◆ Task prompt: Print the data below verbatim, minus images.

◆ Dataset excerpts:

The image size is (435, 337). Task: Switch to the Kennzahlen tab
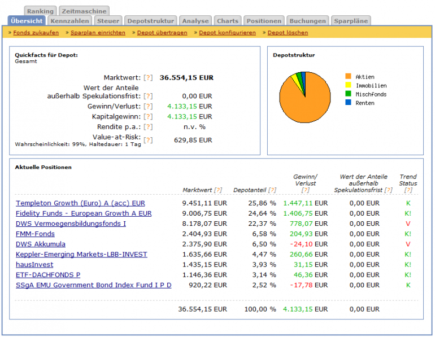point(69,21)
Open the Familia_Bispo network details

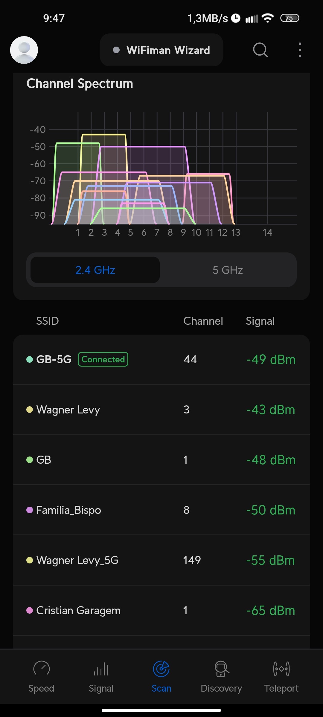click(162, 510)
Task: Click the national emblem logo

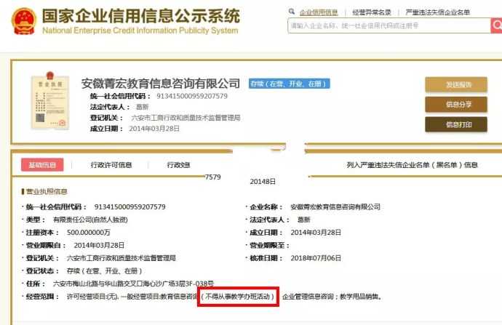Action: 23,21
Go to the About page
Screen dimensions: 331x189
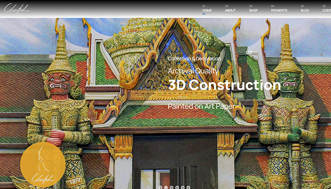coord(230,10)
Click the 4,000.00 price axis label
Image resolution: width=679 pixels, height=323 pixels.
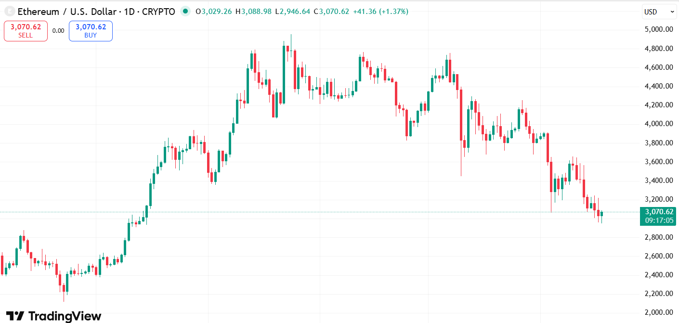pos(658,124)
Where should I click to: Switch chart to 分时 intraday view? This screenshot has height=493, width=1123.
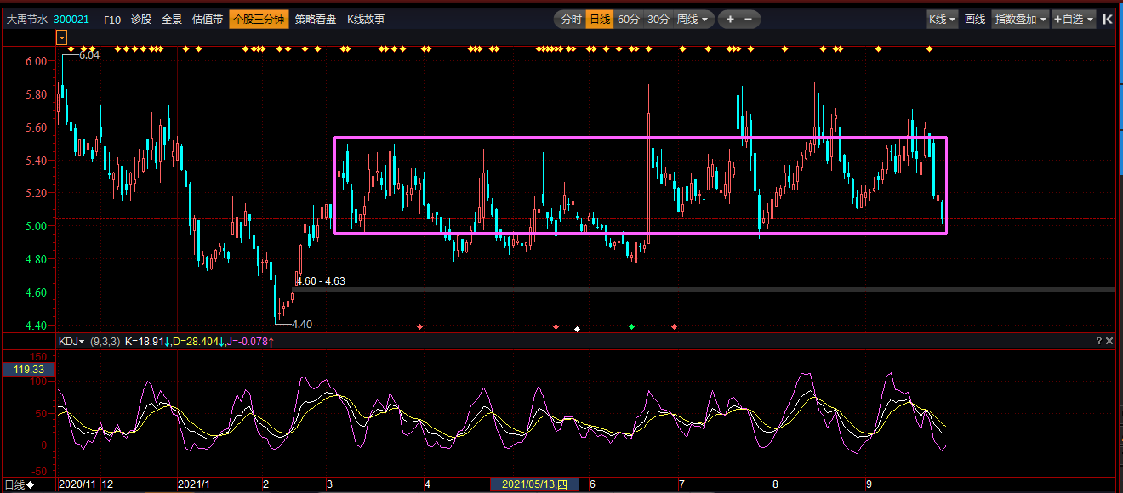pos(570,19)
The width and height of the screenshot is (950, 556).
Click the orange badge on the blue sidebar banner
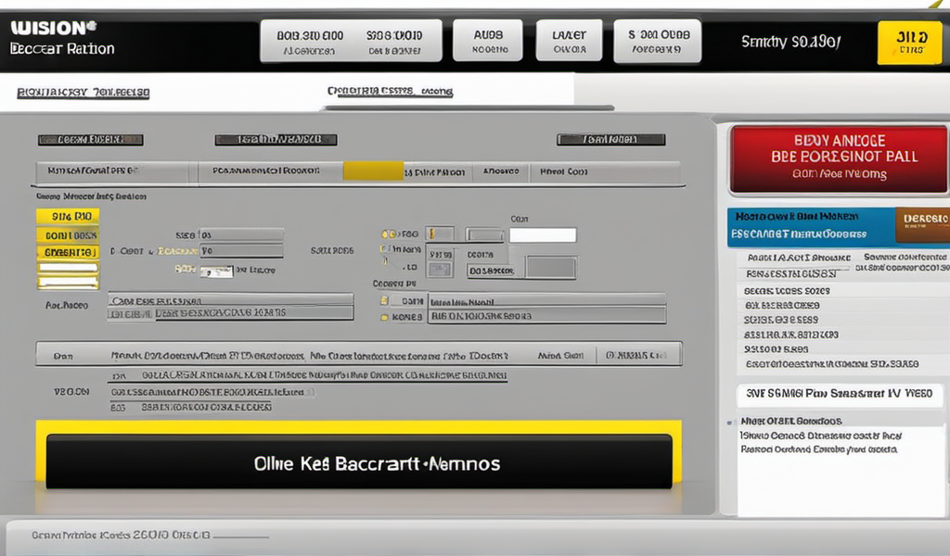[x=922, y=225]
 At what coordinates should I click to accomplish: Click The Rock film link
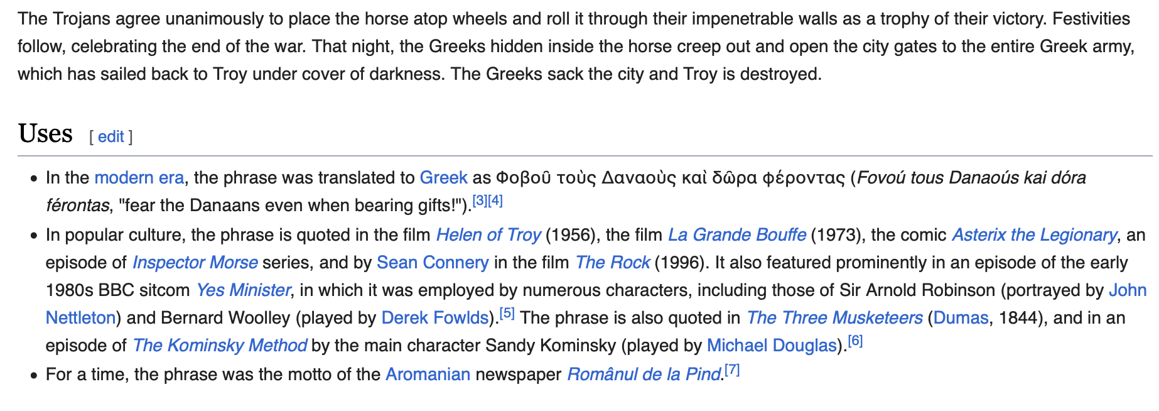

◆ Task result:
The image size is (435, 337). Task: Switch to the Kennzahlen tab
point(69,21)
Open the Familia_Bispo network details

click(162, 510)
Task: Click the national emblem logo

Action: 23,21
Go to the About page
Screen dimensions: 331x189
coord(230,10)
Click the 4,000.00 price axis label
Image resolution: width=679 pixels, height=323 pixels.
pos(658,124)
Where should I click to: Switch chart to 分时 intraday view? This screenshot has height=493, width=1123.
pos(570,19)
The width and height of the screenshot is (950, 556).
Click the orange badge on the blue sidebar banner
[x=922, y=225]
 At what coordinates should I click to accomplish: Click The Rock film link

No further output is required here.